The four-decade assessment, published in the journal Proceedings of the National Academy of Sciences, covered 18 regions, 176 basins, and Antarctica’s surrounding islands.
The researchers examined Anatrica’s remaining ice mass and discovered that the continent experienced a sixfold increase in annual ice mass loss between 1979 and 2017, which raised sea levels by more than half an inch in the same period.
“That’s just the tip of the iceberg, so to speak,” said Eric Rignot, the lead author of the study. “As the Antarctic ice sheet continues to melt away, we expect multi-meter sea level rise from Antarctica in the coming centuries.”
The researchers analyzed aerial photographs from NASA’s Operation IceBridge, satellite radar data and satellite imagery to compare snowfall accumulation over the years and calculate ice mass loss.
Between 1979 and 1990, the researchers calculated ice mass losses of 40 gigatons per year, but between 2009 and 2017, ice mass losses skyrocketed to 252 gigatons per year.
The comprehensive study sheds insight on how east Antarctica has been impacted over the years and how ice mass in that region contributed to ice mass loss totals. East Antarctica is more susceptible to climate change and increases in ocean temperatures than was previously thought, according to the researchers.

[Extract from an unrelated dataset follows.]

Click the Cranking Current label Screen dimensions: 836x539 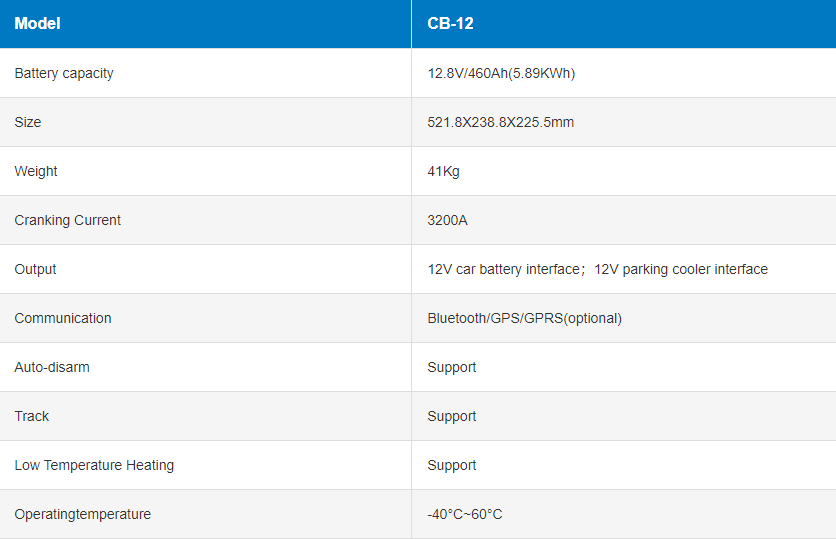point(68,220)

“The Wilkes Land sector of East Antarctica has, overall, always been an important participant in the mass loss, even as far back as the 1980s, as our research has shown,” said Rignot. “This region is probably more sensitive to climate [change] than has traditionally been assumed, and that’s important to know, because it holds even more ice than West Antarctica and the Antarctic Peninsula together.”
The study also projects that the increases in ice mass loss will have major impacts on sea level rise in the future.
“As climate warming and ozone depletion send more ocean heat toward those sectors, they will continue to contribute to sea level rise from Antarctica in decades to come,” said Rignot.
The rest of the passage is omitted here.